**Gekozen fragment**
╭──
# READ ME

Lees deze notebook eerst voor je dit project uit probeert! Het bevat niet alleen de nodige uitleg over hoe dit project werkt, maar ook de code die nodig is om de correcte data op te halen en te verwerken.

**Voor je dit project kan starten, moet je eerst beschikken over volgende tools:**
- Python 3.8 of hoger
- Jupyter Notebook
- pip (Python package manager) OF Anaconda (aangeraden)
- Git (optioneel, maar aangeraden)
- Een IDE (optioneel, maar aangeraden)
- Een Google account (voor de Google API)
- Een DeepL account (voor de DeepL API)
- Een YouTube account (voor de YouTube API) --> Je hebt ook de juiste toegangsrechten nodig!

**Notes**:
- De data wordt NIET via GitHub bijgehouden wegens Privacy redenen. De data wordt lokaal opgeslagen in de `data` folder.
- De data wordt opgeslagen in Excel-formaat. Dit kan je openen met Excel of Google Sheets.
- De Python code en comments zijn geschreven in het Engels (eenvoudiger naar documentatie toe), Markdown is in het Nederlands en bevat de interpretatie van de resultaten.
- De interpretatie is steeds een momentopname! Indien de data wijzigt, moet ook de interpretatie herzien worden.

In [None]:
# Import libraries
import importlib
import numpy as np
from dotenv import load_dotenv

In [None]:
# Import .env variables
# You will have to create a .env file in the root of this project with the following variables:
# YT_API_KEY=xxxxx
# YT_CHANNEL_ID=xxxxx
# CLIENT_ID=xxxxx
# CLIENT_SECRET=xxxxx
# PROJECT_ID=xxxxx
# DEEPL_API_KEY=xxxxx
load_dotenv()
╰──
**Schriftelijke opdracht 1**
Neem het stuk van het gekozen fragment dat begint bij de woorden "- Git (optioneel, maar" en eindigt met "interpretatie herzien worden." opnieuw over, en wijzig daarin "momentopname" in "tussenstand".
**Schriftelijke opdracht 2**
Beantwoord op basis van het gekozen fragment:
(a) Welke versie van Python heb je minimaal nodig?
(b) In welke map wordt de data lokaal opgeslagen?
(c) In welke taal zijn de Python-code en de comments geschreven?
**Schriftelijke opdracht 3**
Klopt elke bewering met het gekozen fragment? Antwoord met ja of nee en citeer de woorden die de doorslag geven.
(a) Git is verplicht voor dit project.
(b) De data wordt via GitHub bijgehouden.
(c) De Markdown is in het Nederlands geschreven.
De lijst hierna speelt hierbij geen enkele rol.

**Materiaal**
╭──
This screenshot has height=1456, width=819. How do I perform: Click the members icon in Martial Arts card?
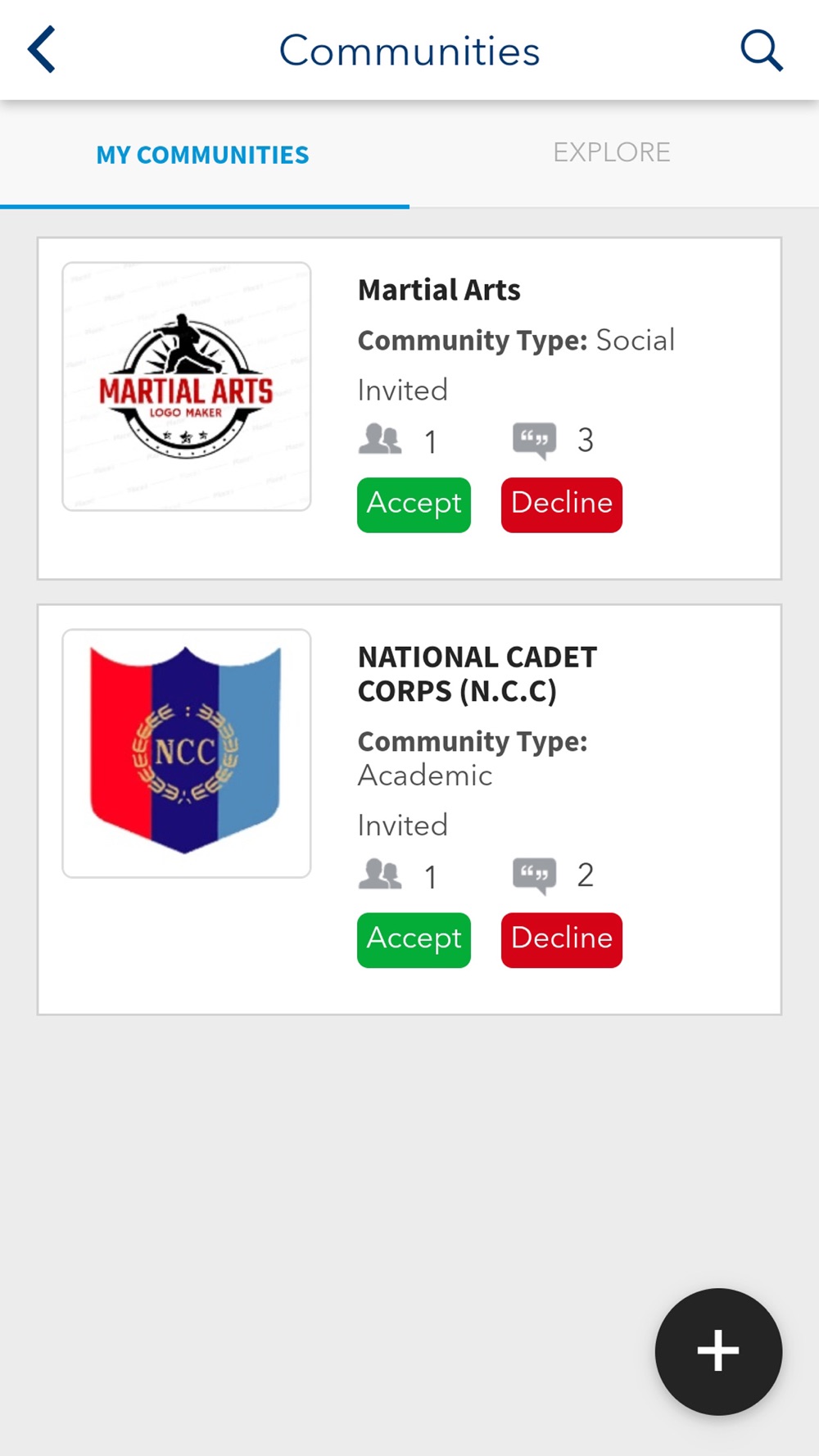pos(380,440)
╰──
**Volledig antwoord 1**
- Git (optioneel, maar aangeraden)
- Een IDE (optioneel, maar aangeraden)
- Een Google account (voor de Google API)
- Een DeepL account (voor de DeepL API)
- Een YouTube account (voor de YouTube API) --> Je hebt ook de juiste toegangsrechten nodig!

**Notes**:
- De data wordt NIET via GitHub bijgehouden wegens Privacy redenen. De data wordt lokaal opgeslagen in de `data` folder.
- De data wordt opgeslagen in Excel-formaat. Dit kan je openen met Excel of Google Sheets.
- De Python code en comments zijn geschreven in het Engels (eenvoudiger naar documentatie toe), Markdown is in het Nederlands en bevat de interpretatie van de resultaten.
- De interpretatie is steeds een tussenstand! Indien de data wijzigt, moet ook de interpretatie herzien worden.

**Volledig antwoord 2**
(a) Python 3.8 of hoger.
(b) In de `data` folder.
(c) In het Engels.

**Volledig antwoord 3**
(a) Nee: "Git (optioneel, maar aangeraden)".
(b) Nee: "De data wordt NIET via GitHub bijgehouden wegens Privacy redenen."
(c) Ja: "Markdown is in het Nederlands en bevat de interpretatie van de resultaten."